EXERCISE DETAILS.
All lines holding the word "Share" are to be copied from the records beneath.

DATA SECTION.
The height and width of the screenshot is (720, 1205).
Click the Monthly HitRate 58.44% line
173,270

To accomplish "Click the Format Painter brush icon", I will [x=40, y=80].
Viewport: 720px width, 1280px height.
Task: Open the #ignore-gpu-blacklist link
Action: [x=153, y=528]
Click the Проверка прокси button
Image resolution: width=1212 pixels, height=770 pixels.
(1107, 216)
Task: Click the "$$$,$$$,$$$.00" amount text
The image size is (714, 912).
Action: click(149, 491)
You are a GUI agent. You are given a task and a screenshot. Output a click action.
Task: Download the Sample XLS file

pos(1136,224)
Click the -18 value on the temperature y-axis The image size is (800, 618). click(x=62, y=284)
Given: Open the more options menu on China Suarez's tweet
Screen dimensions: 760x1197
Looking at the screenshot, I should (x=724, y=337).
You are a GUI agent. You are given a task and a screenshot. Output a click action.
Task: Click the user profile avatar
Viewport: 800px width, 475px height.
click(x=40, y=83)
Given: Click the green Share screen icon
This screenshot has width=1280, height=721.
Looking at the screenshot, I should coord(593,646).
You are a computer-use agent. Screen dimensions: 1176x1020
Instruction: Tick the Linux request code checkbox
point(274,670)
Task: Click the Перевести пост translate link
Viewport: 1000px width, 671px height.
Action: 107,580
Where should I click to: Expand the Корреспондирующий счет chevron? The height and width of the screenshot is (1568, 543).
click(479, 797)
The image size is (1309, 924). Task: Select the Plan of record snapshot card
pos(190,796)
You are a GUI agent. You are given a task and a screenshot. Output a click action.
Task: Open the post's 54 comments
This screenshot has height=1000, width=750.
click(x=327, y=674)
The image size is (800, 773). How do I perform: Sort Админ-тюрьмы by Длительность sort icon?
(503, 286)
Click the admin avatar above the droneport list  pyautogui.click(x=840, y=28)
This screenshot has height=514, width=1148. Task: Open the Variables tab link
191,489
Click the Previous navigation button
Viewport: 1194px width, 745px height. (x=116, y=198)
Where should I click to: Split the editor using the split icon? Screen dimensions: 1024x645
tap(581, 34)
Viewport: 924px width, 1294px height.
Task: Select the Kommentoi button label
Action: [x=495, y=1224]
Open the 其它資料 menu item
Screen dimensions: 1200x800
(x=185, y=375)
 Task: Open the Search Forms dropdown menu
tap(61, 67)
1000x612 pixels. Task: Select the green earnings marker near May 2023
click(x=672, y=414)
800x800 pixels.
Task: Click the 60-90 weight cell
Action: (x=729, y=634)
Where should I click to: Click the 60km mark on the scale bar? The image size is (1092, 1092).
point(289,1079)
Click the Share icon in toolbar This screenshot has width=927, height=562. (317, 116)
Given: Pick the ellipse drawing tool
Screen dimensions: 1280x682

EXERCISE ANSWER.
Given: Click the green Share screen icon
Click the Share icon in toolbar This screenshot has width=927, height=562. (317, 116)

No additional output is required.